**SUPPLIED INFORMATION**
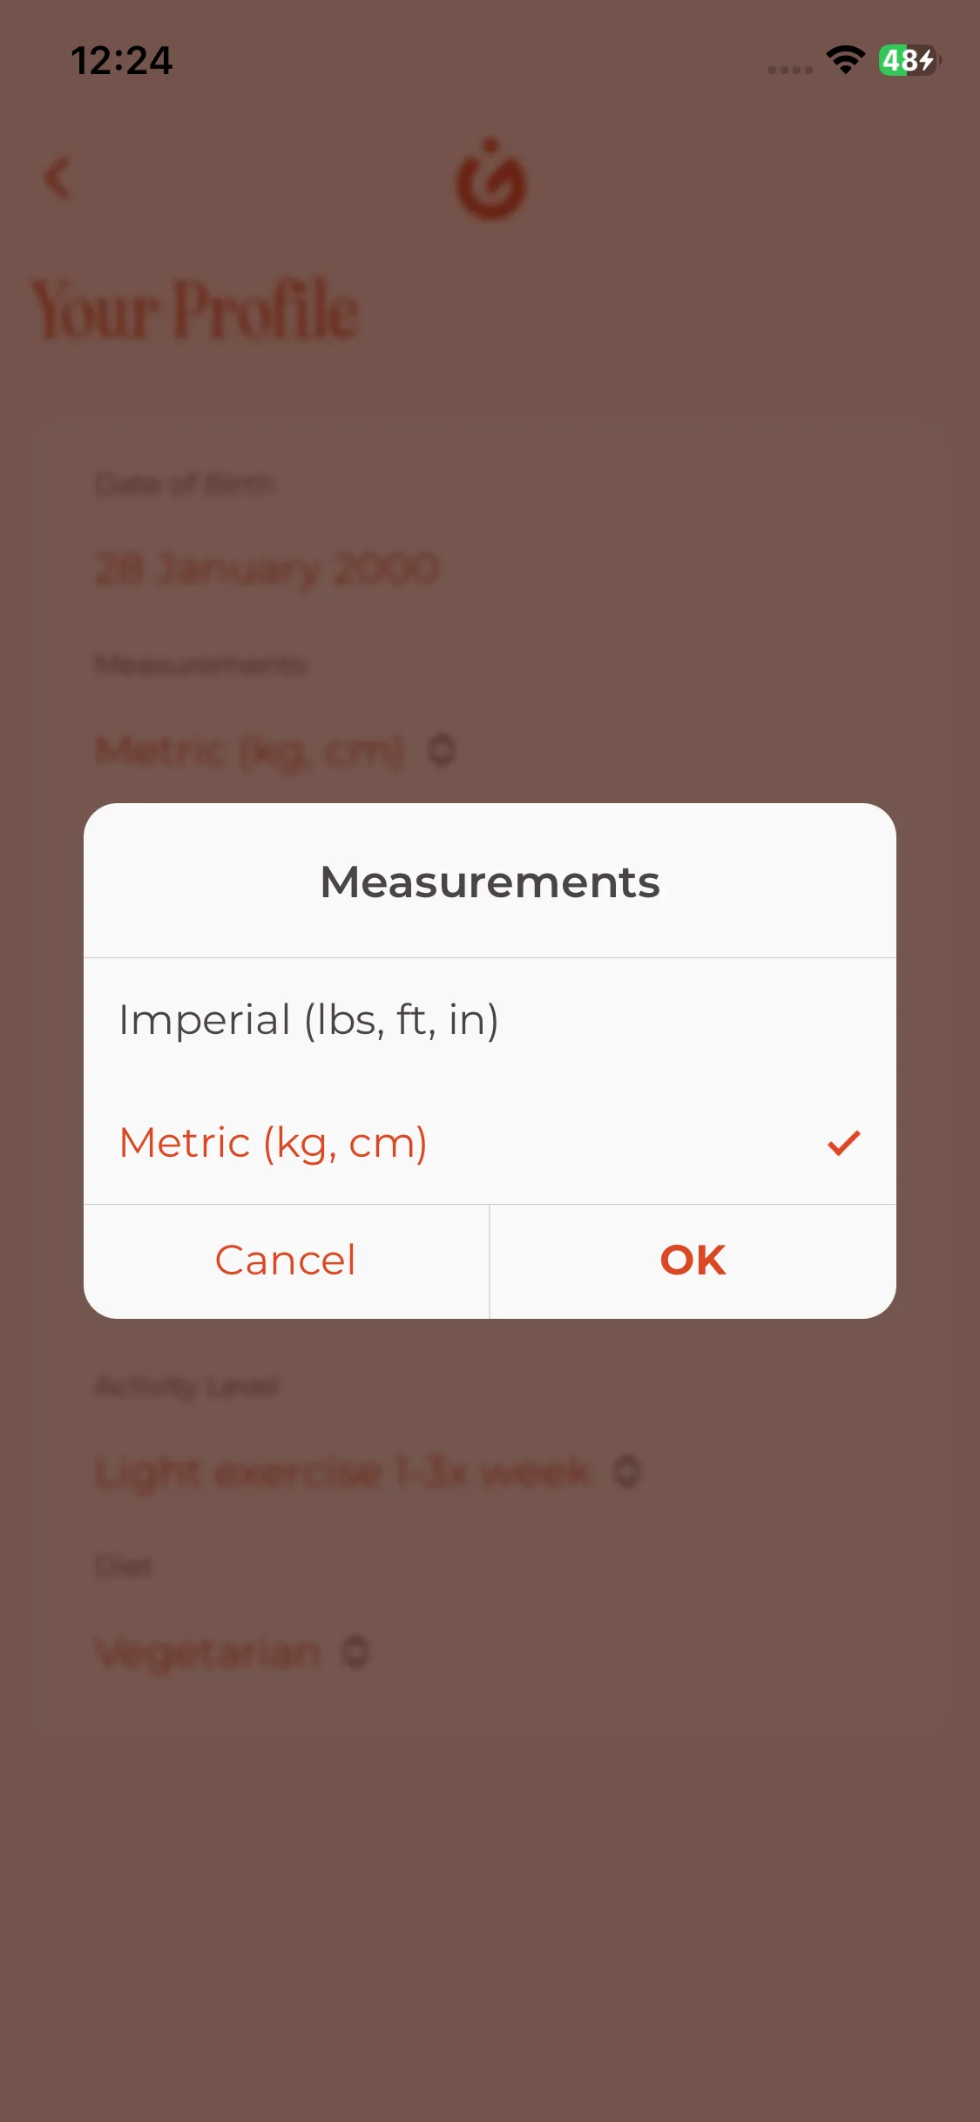Open the blurred Metric (kg, cm) selector
This screenshot has height=2122, width=980.
point(251,750)
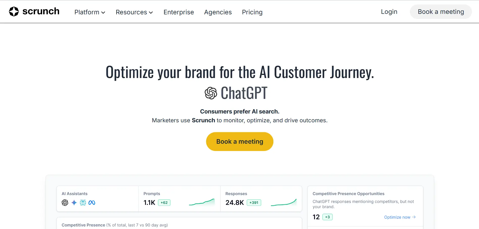This screenshot has height=229, width=479.
Task: Open the Agencies page
Action: pyautogui.click(x=218, y=12)
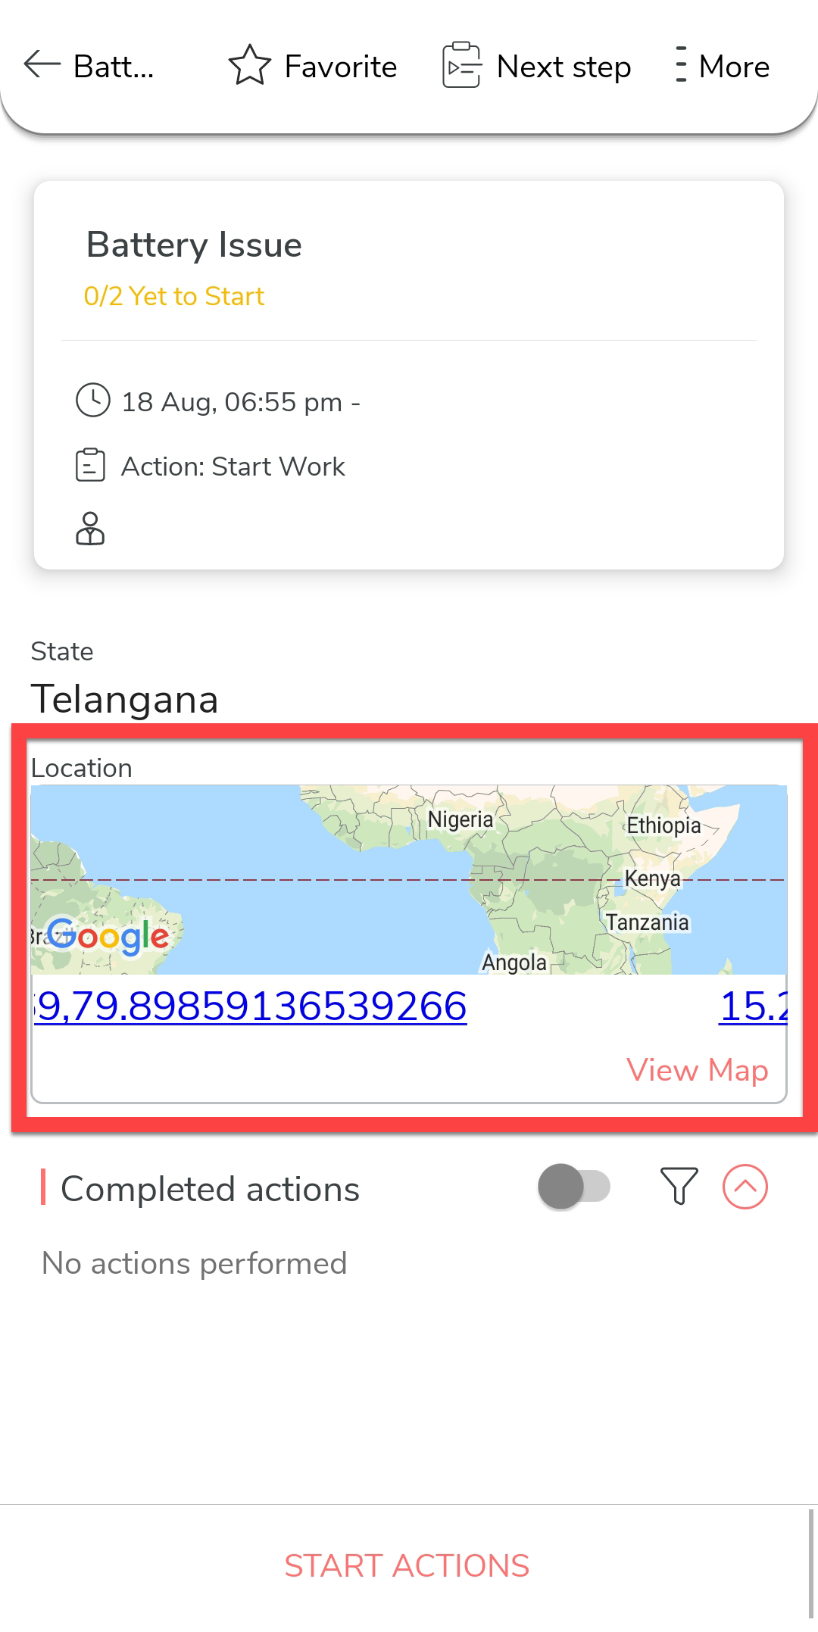
Task: Open the partially visible 15.2 coordinate link
Action: 753,1006

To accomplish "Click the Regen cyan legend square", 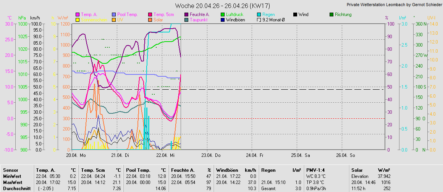I will pyautogui.click(x=259, y=15).
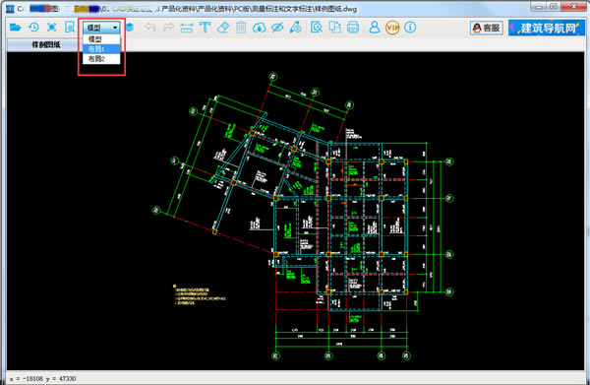Click the trash delete icon
The image size is (590, 385).
[x=241, y=28]
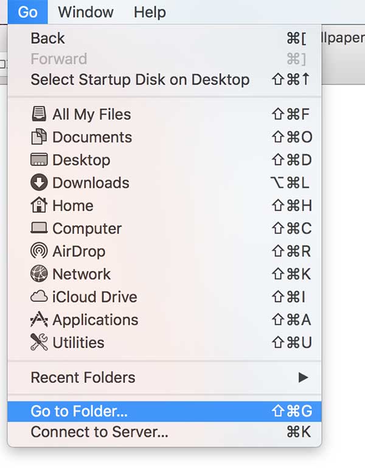Viewport: 365px width, 473px height.
Task: Expand the Recent Folders submenu arrow
Action: tap(303, 377)
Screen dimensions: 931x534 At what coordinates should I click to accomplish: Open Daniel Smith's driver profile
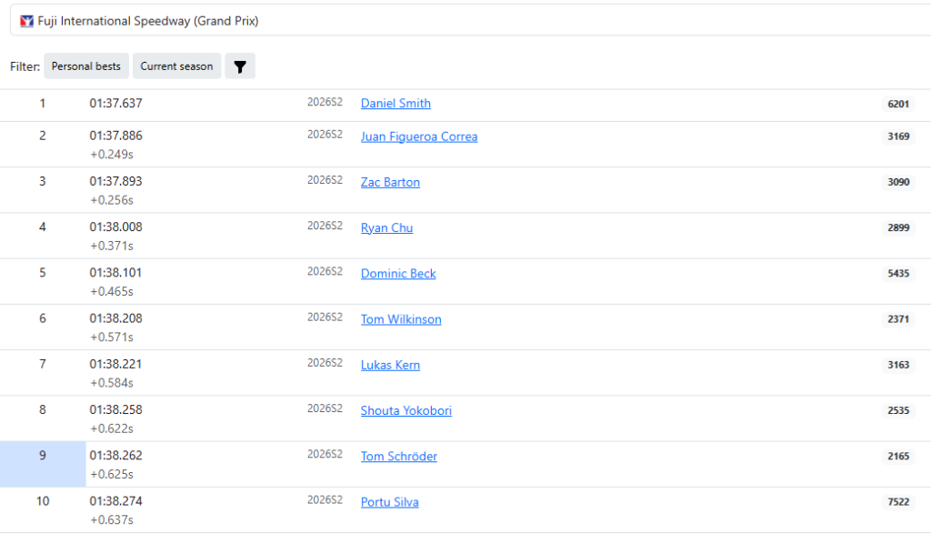395,104
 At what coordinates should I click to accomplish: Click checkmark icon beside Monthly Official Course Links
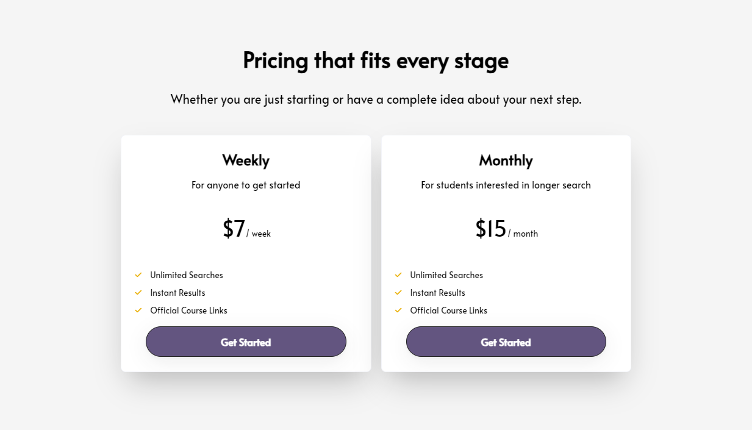(398, 310)
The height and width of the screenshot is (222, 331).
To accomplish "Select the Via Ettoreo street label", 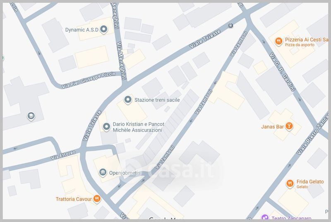I will [63, 155].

**DIRECTIONS**
I'd like the lines above repeated exactly, from the one that contains "Screen dimensions: 931x534" through the one that contains "The height and", with no pictures.

**THE ANSWER**
Screen dimensions: 931x534 At what coordinates should I click to accomplish: Open Daniel Smith's driver profile
395,104
 At what coordinates should I click to accomplish: Click checkmark icon beside Monthly Official Course Links
(398, 310)
The height and width of the screenshot is (222, 331).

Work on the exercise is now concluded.